While our friends and family back home were gobbling turkey and stuffing, Nicole and I hopped on our trusty camels and rode into the sunset. After a couple of hours drive from the Ziz Valley, we arrived in Merzouga and had an hour or so to relax, have some tea and prep for the journey to the (tourist) Berber camp in the desert.

View of the dunes from Merzouga

And off we go! I named mine Camel. Nicole named hers Tom Hanks.

Riding into the desert at sunset

Camels are slow, uncomfortable and sometimes fussy modes of transportation. Mine was loud and grumbling, but Nicole’s became naughty, knocking off the guide’s turban and chirping in defiance for the last five minutes before we got to camp. Riding camels isn’t so tough, the worst being when they stand up (they rise from the back first, so they tip forward quite a bit), and when they walk down a dune (same prob).

Me and Camel, Nicole and Tom Hanks

View of Camel’s head from my perch on his back. Camels have small ears and long eyelashes.

Another group of camel-trekking tourists off in the distance.
Once the sun went down, it got dark quickly, so it was almost pitch black by the time we got to the camp. When we got to our tent, we realized we had a roommate. I named him Mouse. Nicole was not amused.

Dinner was served in the dining tent. We started with a delicious hot “Berber” soup, which had a little kick. I loved it. Perfect for the chilly night we had ahead of us.

The main course was a chicken tagine, with preserved lemons and olives. This is one of the most common tagines in Morocco.

After dinner, I wrote in my journal and watched a little TV on my iPhone. Nicole had a cell phone signal, so she texted “Happy Thanksgiving from the Sahara Desert!” to some friends and family. Nothing like a little technology out in the middle of the desert! Here I am, all bundled up for bed. It was pretty chilly out there, but we had some good, heavy wool blankets to keep us warm.

Nicole bundled up in a hat and scarf, and put her shoes in a bag to keep out scorpions. I don’t know if there really are scorpions out there, but there weren’t any in my unbagged shoes the next morning.

We woke up bright and early to watch the sunrise. Absolutely breathtaking.

At night, to keep the camels from running off, they tie one of the front legs. They can stand, but walking on three legs would be a challenge. Seems a little cruel, but I can’t say I would have been happy to have to walk back to Merzouga over the sand dunes.

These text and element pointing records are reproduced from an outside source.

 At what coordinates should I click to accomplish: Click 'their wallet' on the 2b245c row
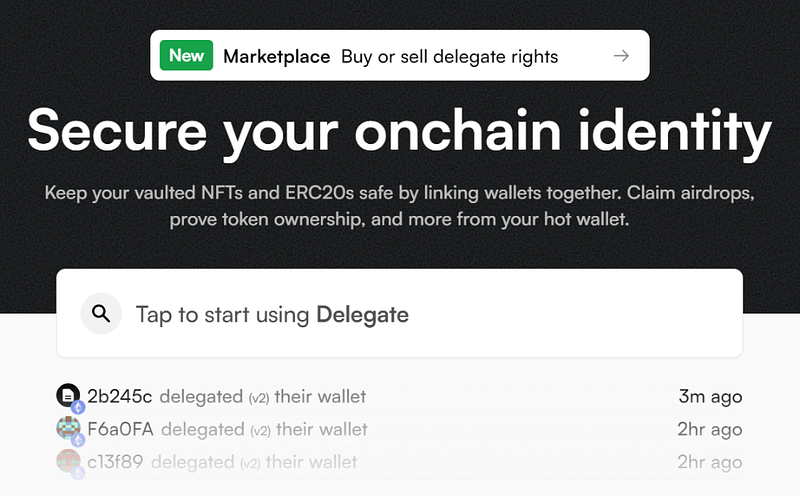[320, 396]
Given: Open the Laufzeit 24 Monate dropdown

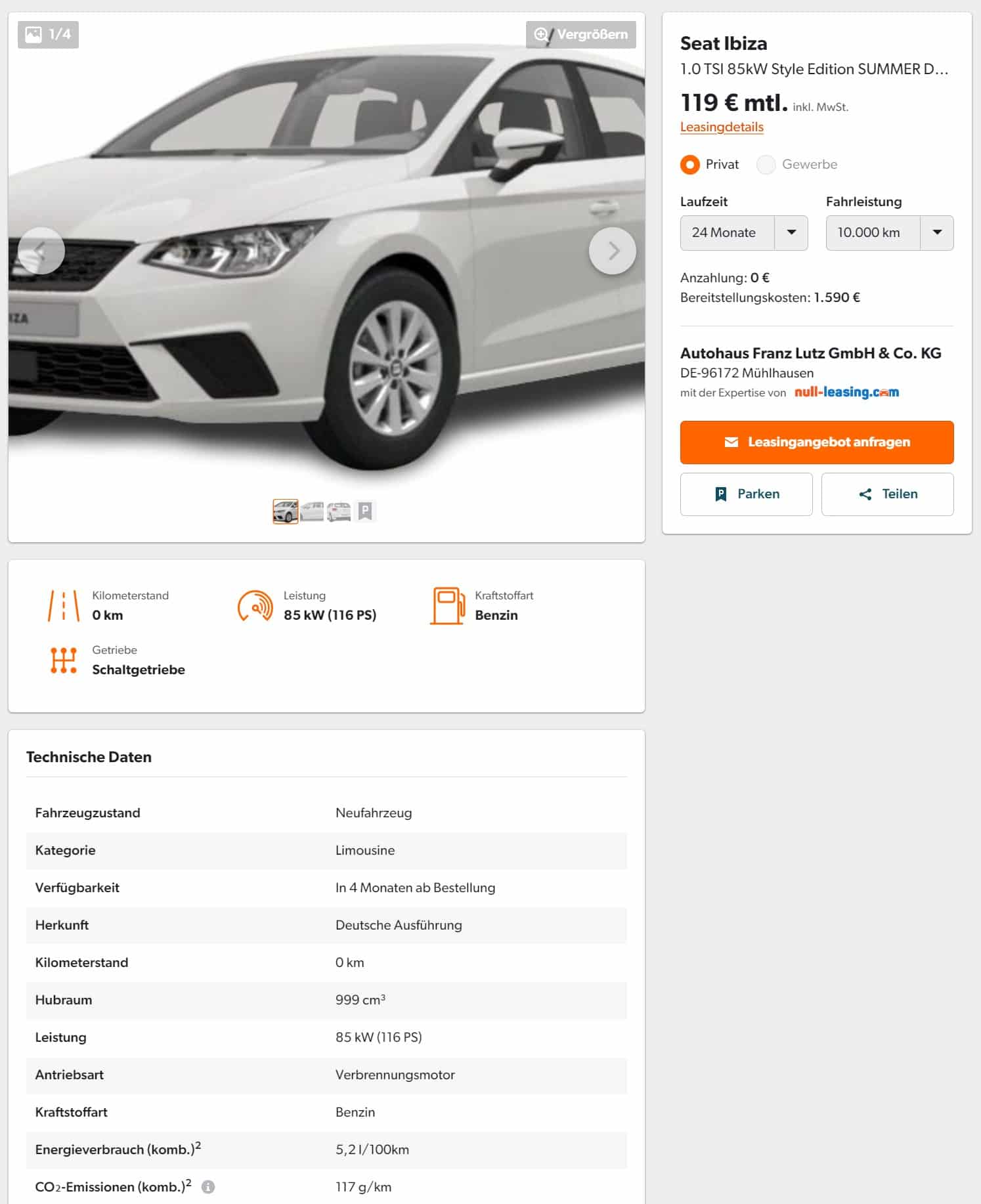Looking at the screenshot, I should click(x=744, y=232).
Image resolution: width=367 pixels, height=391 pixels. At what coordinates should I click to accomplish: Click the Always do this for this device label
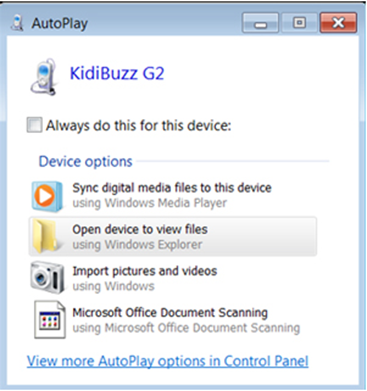click(138, 126)
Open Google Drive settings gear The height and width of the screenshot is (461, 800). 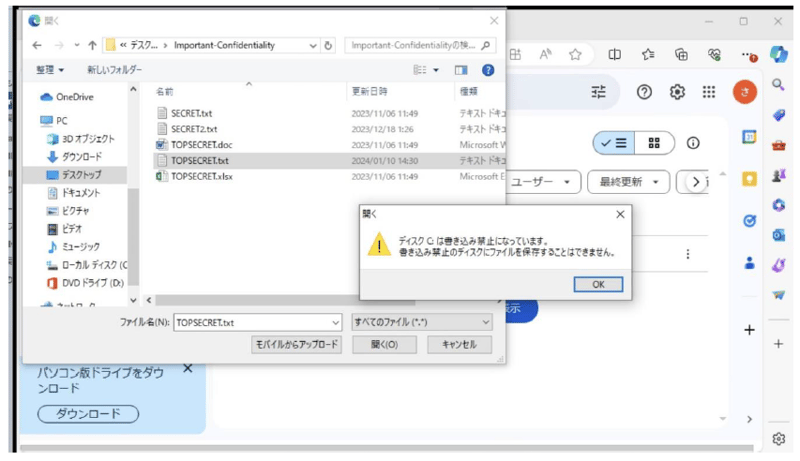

A few minutes later, the sky went from pink to yellow.

Our desert guide said this is a mouse house.

Entrance to the Berber camp (now that we could see it in the daylight!)

The tent we shared with Mouse.

The camp bathrooms. There was running water (little sink on the side) and flushing toilets. This is my kind of roughing it.

While we packed up to go, the guide warmed up our camels for the ride back to town.

Breakfast awaited when we returned - fresh OJ, hot coffee and tea, freshly fried dough, bread and hardboiled eggs.

Mini tagines with preserves, honey and butter.
After breakfast and a quick shower, we headed out to a museum and the Todra Gorge. This would turn out to be a very long day on the road.